This year’s Outstanding Educator in Diabetes Award recipient, Denise Charron-Prochownik, PhD, RN, CPNP, FAAN, has worked for decades to educate teenage girls with diabetes about their reproductive health.
Dr. Charron-Prochownik accepted the award Saturday, June 26, and shared her journey as a diabetes educator and recounted the long history of the Reproductive-health Education and Awareness of Diabetes in Youth for Girls (READY-Girls) program. Her presentation can be viewed by registered meeting attendees at ADA2021.org through September 29, 2021. If you haven’t registered for the Virtual 81st Scientific Sessions, register today to access all of the valuable meeting content.
READY-Girls began 30 years ago as an outgrowth of Dr. Charron-Prochownik’s work on two research projects at the University of Michigan. The first involved research with Bill Herman, MD, MPH, and Nancy Janz, PhD, MS, on a Centers for Disease Control and Prevention grant that asked the question: Which factors lead women to seek preconception counseling? The researchers found that there was just one factor: When a health care professional advised the women to seek preconception counseling.

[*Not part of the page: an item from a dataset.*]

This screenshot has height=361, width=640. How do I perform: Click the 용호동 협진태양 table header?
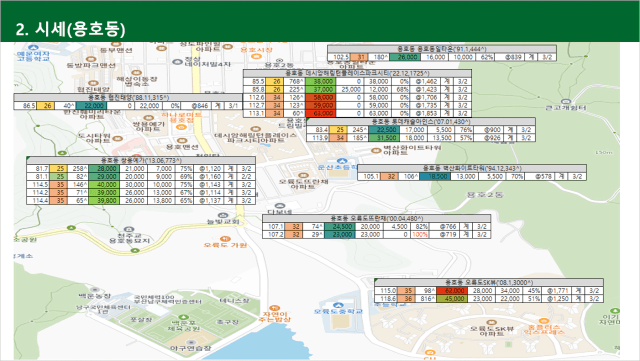tap(128, 98)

“We also found that preconception counseling was cost-effective,” Dr. Charron-Prochownik said. “That became my journey in life. That became my yellow brick road. My mission and passion now was to develop a preconception counseling program for teens, to start it early, and for it to be given often.”
Dr. Charron-Prochownik married that mission with her dissertation research on social support for teens with diabetes, combining preconception counseling with support networks of mothers or caregivers, health care providers, friends, and peers.
According to Dr. Charron-Prochownik, up to 9% of women with diabetes who experience unplanned pregnancies have complications: stillborn, miscarriages, preeclampsia, and infants with congenital anomalies. Meanwhile, 40% of teenage girls with diabetes have had an episode of unprotected sex, while teens unaware of preconception counseling and reproductive complications are at high risk for an unplanned pregnancy, she said.
Another study showed that girls who received preconception counseling had far greater family planning vigilance than those who did not. For example, girls who received preconception counseling had their sexual debut at an average age of 18.5 versus 15.4 for those without counseling. And girls in the counseling cohort also had higher usage of birth control and were more likely to discuss preconception counseling with health care providers.
Using the expanded Health Belief Model, the STAR Decision-Making Model, and the Cultural and Linguistic Competence Health Approach, READY-Girls provides information about the importance of glucose control before conception, the risk of complications from diabetes and pregnancy, strategies for a healthy pregnancy, and family planning advice.
“READY-Girls does not replace health care provider education and counseling, but rather, it reinforces and supplements it,” Dr. Charron-Prochownik said. “Mothers can also play a major role with daughters receiving and reinforcing preconception counseling, so we need to provide preconception knowledge and skills to mothers and health care providers alike.
Since it began, READY-Girls has been modified for diverse populations, using the guiding principles of Culturally and Linguistically Competent Health Promotion. In one example, the READY-Girls program was adapted for American Indian and Alaska Native populations, who have almost twice the rate of adolescent obesity, adolescent pregnancy, and gestational diabetes. In the future, the program will be modified specifically for Native Hawaiian populations, and there will be a READY-Guys program, as well.
A free READY-Girls book is available at diabetes.org/ReadyGirls.